I jerked my thumb toward the building we were passing on the other side of our main street. "That's his bank," I said, "and if he'd stick to banking, he wouldn't have got those letters. But he had to stick his nose into politics and get himself elected to the county board. And with his ideas--" I shook my head.

"Such as--" McGuire prompted.

I steered him into Sam Frey's place that we'd just come to, before I answered.

If I was going out with him to see Remmel--and I had an appointment with Remmel to do just that--we'd be in for a long, dry conversation. A bit of prelubrication would come in handy.

I answered his question as we headed for the bar. "Such as tavern keepers and roadhouses, mostly. I know we're not too tight on the roadhouses down this way, but that's mostly because the people want it that way, and it brings a lot of business and money into the county. We keep 'em closely enough supervised that there's no rough stuff, you know, or anything really much wrong, but--"

"But what?"

"But this Remmel has a bill up before the county board--the gosh-awfulest bill you ever heard of. It would shut up all taverns and roadhouses at ten o'clock in the evening. Not midnight or one o'clock, mind you, but ten, when their trade is just starting. Naturally, the boys are sore. It's just the same thing, practically, as closing them up entirely."
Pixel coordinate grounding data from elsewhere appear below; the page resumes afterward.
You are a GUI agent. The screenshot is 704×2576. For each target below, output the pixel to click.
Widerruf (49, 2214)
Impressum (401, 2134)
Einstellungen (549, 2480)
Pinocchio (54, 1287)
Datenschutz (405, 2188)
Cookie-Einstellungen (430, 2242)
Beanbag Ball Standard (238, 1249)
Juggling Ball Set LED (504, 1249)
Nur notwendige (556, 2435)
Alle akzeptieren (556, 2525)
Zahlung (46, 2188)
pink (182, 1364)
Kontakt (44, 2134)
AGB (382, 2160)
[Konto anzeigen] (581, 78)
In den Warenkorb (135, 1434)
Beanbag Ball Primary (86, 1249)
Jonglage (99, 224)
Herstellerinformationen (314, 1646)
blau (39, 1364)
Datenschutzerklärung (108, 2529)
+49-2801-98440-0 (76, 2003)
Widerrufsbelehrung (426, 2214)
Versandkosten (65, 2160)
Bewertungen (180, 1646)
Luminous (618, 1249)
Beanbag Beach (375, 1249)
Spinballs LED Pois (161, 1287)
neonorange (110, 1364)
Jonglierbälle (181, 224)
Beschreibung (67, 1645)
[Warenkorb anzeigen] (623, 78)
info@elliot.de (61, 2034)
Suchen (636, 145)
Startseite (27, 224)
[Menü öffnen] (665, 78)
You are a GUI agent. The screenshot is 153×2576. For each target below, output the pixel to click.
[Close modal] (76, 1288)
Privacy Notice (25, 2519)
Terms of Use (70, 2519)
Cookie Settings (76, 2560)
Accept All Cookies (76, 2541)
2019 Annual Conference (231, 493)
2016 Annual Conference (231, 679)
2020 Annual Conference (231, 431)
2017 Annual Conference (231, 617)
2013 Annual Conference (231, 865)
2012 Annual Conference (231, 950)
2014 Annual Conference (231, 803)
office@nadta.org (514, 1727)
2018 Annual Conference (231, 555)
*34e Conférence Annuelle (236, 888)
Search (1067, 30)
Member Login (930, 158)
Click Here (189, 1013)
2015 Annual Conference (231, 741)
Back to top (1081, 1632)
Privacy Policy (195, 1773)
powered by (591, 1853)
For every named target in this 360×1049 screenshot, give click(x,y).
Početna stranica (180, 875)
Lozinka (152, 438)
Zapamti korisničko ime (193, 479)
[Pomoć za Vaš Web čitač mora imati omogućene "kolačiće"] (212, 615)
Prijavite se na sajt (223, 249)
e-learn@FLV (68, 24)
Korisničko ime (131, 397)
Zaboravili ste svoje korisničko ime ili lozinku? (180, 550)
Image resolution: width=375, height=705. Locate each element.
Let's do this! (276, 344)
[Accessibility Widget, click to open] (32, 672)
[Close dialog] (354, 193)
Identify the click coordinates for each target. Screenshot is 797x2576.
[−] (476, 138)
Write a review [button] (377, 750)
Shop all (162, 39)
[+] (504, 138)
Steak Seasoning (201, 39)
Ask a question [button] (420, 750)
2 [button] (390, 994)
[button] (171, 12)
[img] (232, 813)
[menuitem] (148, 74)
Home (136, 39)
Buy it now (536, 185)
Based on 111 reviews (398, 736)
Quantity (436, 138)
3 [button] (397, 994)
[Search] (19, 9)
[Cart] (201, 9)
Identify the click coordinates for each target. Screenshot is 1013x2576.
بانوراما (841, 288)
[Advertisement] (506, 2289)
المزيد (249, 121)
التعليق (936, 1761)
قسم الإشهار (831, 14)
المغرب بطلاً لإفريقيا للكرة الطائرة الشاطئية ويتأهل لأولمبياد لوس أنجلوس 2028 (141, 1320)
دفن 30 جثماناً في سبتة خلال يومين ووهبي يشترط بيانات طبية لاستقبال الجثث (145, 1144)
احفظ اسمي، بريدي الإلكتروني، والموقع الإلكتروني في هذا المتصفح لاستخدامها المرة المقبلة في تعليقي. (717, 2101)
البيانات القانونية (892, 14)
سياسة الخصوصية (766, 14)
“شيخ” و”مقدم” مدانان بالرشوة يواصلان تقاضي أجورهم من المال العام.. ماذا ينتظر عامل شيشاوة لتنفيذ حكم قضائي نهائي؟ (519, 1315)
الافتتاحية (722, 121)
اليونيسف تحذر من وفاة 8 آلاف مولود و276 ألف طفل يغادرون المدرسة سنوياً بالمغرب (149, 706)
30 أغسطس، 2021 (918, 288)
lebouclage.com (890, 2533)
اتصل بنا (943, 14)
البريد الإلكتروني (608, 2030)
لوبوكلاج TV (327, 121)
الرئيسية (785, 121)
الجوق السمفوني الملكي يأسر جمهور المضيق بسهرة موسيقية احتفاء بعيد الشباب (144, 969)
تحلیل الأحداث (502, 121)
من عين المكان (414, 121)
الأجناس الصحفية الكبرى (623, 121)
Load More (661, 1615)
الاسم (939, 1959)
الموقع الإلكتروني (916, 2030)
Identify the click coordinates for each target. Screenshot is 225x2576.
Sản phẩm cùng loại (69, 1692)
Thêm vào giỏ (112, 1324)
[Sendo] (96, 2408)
I crooked a finger at Sam, and he came ambling down toward us behind the bar.

"And the worst of it is," I went on, "that there's a chance of it going through, with Remmel swinging all his influence back of it. Now, reform's a darn good thing where it's needed, but it isn't needed here, and it's going to play hell with things.

That's the trouble with these damn intemperate teetotalers--

"--Derryaire for mine, Sam, short beer for a wash. Yours, Mr. McG--I mean, Mac?"

His eyes twinkled at me from behind those shell-rimmed cheaters. He said,

"I'll have coffee, if Sam has some hot. Sorry, sheriff, but I'm a damn teetotaler."

That was my third boner since the train had pulled in at seven p.m., which was ten minutes ago. There wasn't anything to do but to laugh it off or else get down on my hands and knees and crawl for the back door. But the corners of McGuire's mouth showed me I could laugh it off all right, and I did.